Menurutnya, LPEI ini merupakan salah satu lembaga yang paling membantu para petani kakao di Jembrana. Pasalnya, saat awal dibentuk koperasi KSS ini sama sekali tidak memiliki pengetahuan dasar terkait ekspor barang.
“Tapi keinginan kami untuk ekspor itu sudah ada, ada satu milestone kami niat sekali untuk ekspor suatu hari. Tapi dulu KSS tidak mengerti urusan bisnis, urusan kami ya mendampingi petani, karena itu dengan LPEI kami ingin belajar manajemen ekspor,” jelas dia.
Sampai pada akhirnya di tahun 2015 dengan bantuan pihak ketiga, pengiriman sampel perdana berhasil dilakukan ke Prancis. Meski menggunakan pihak ketiga, KSS tetap memperoleh langsung pembayarannya. Hanya sayangnya, karena pengiriman yang terlalu lama, biji kakao menjadi lembab karena perubahan suhu dari panas ke dingin.
Sejak saat itu, mereka pun belajar untuk melapisi packing pengiriman hingga 3-4 layer. Hingga di tahun 2019, para petani kakao di Desa Jembrana sudah memproduksi sekitar 81,6 ton biji kakao fermentasi. Tujuan negara pengiriman pun mulai bertambah, ada Prancis, Belgia, Jepang dan Australia. Volume pengiriman ke Prancis juga telah mencapai 12,5 ton setiap tahunnya.
“Luar biasa fondasi kami dibantu oleh LPEI, jika tidak ada training itu, maka kami benar-benar blank,” ungkapnya.
Widi mengimbau kepada semua koperasi produksi untuk tidak takut bermimpi melakukan ekspor.
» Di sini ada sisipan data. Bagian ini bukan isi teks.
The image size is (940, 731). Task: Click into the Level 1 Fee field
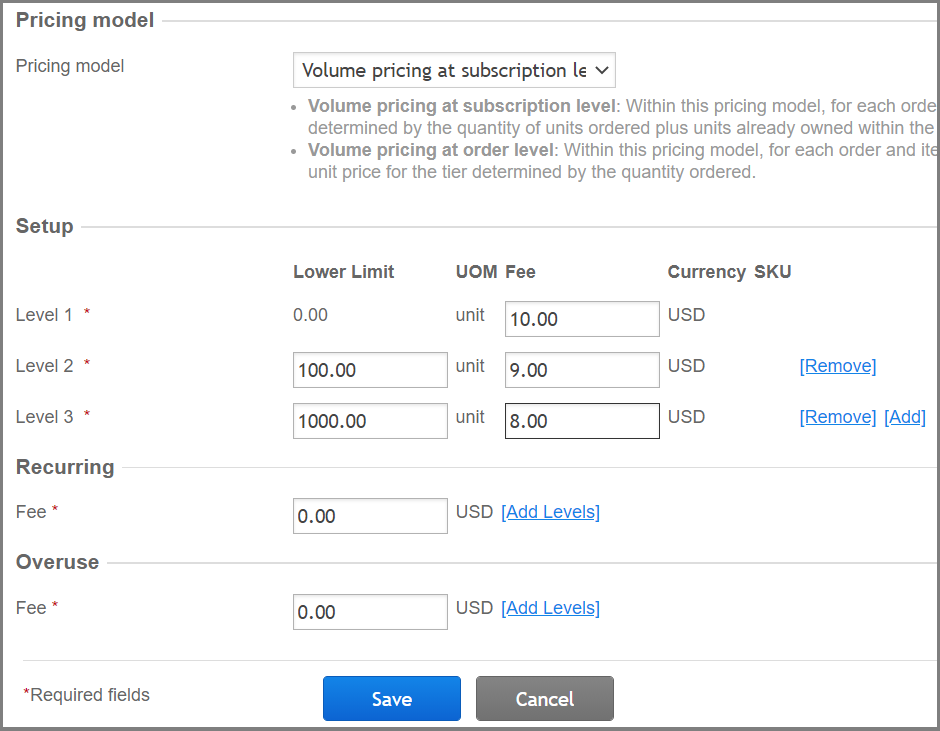click(582, 318)
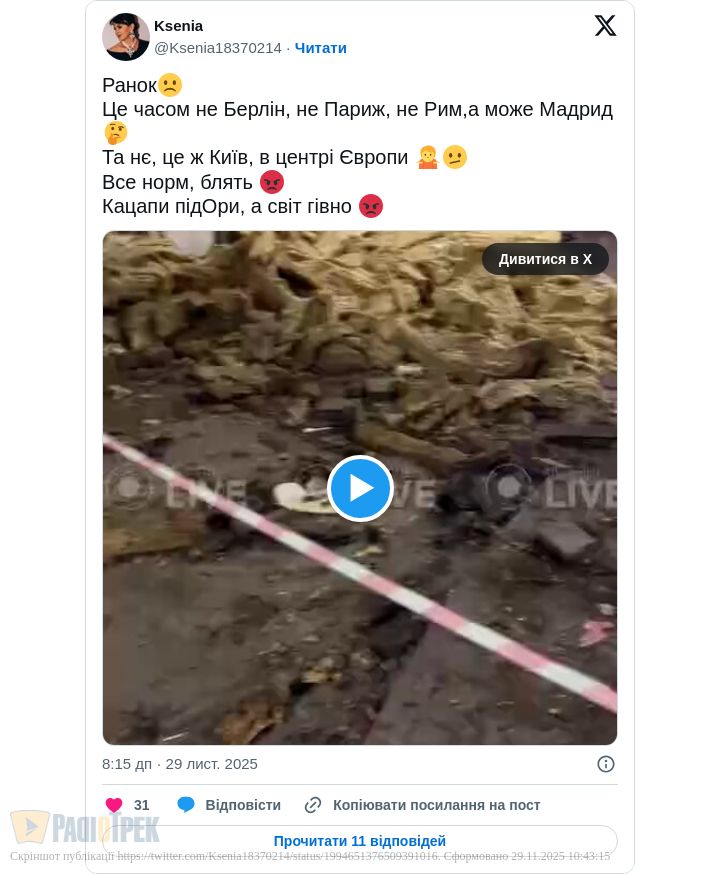
Task: Click the X logo icon
Action: click(605, 26)
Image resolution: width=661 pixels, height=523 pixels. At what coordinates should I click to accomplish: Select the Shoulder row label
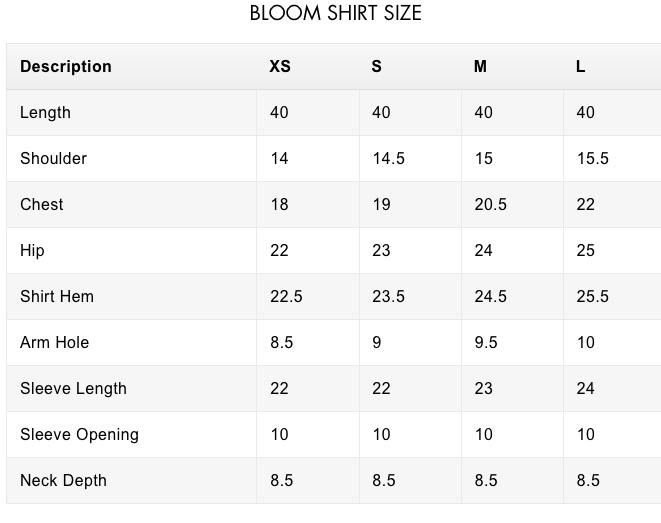click(53, 159)
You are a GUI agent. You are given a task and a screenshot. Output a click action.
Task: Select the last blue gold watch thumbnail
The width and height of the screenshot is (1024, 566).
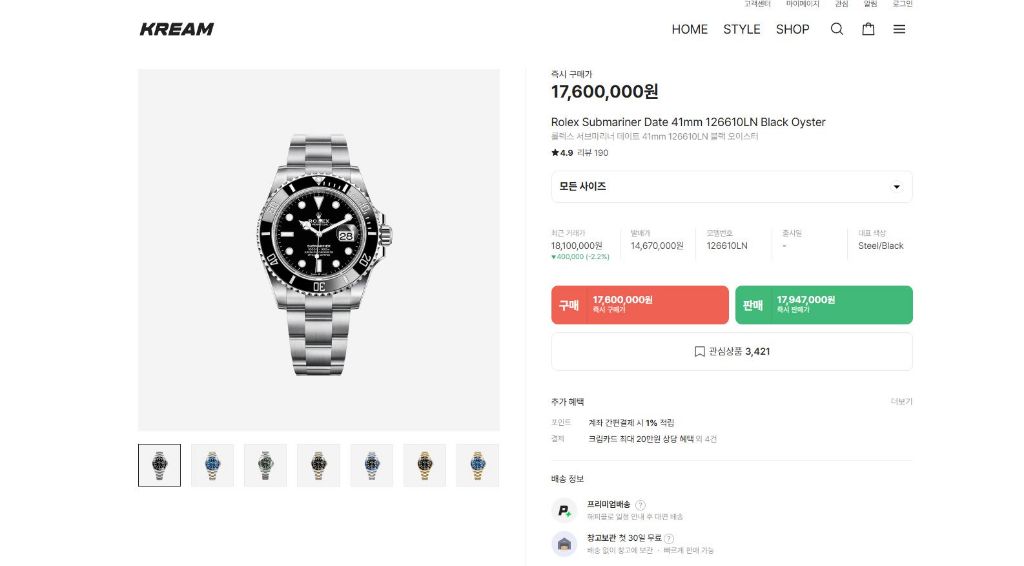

Ia mencontohkan KSS yang dulunya merupakan koperasi yang dibentuk oleh Pemkab Jembrana ini, sebenarnya sudah bangkrut pada 2006.
Namun kedatangannya membawa program kakao, dan Kalimajari ini untuk terus berupaya menguatkan manajemen dan mulai menjalankannya lagi pada tahun 2013.
“Dulu koperasi KSS sempat disebut Koperasi Sakit-sakitan, karena banyak yang korupsi dan tidak mengurusi koperasi ini dan disebut tidak perlu diurus lah. Tapi kami tidak putus asa, kami punya mimpi suatu saat bisa berdiri di depan kontainer (untuk ekspor) milik KSS,” kenang dia.
Widi tak memungkiri pembinaan petani memang membutuhkan proses, apalagi menghadapi 609 petani yang tidak semuanya langsung bisa diajak bergabung. Oleh karena itu, koperasi harus punya daya juang yang kuat dan harus disusun bersama-sama. Serta memiliki sistem traditional culture untuk menguatkan di segala kondisi.
Program Desa Devisa ini juga berhasil mendapatkan penghargaan Global CSR Award untuk kategori “Empowerment of Women”. Hal ini karena LPEI sebagai pendamping memiliki komitmen tinggi untuk menjalankan prinsip keberlanjutan usaha dan menerapkan tanggung jawab sosial yang berdampak nyata.
Selain itu, koperasi memberdayakan 5 perempuan untuk memberikan pelatihan ke perempuan lain untuk bisa bekerja dan dilakukan secara berkesinambungan.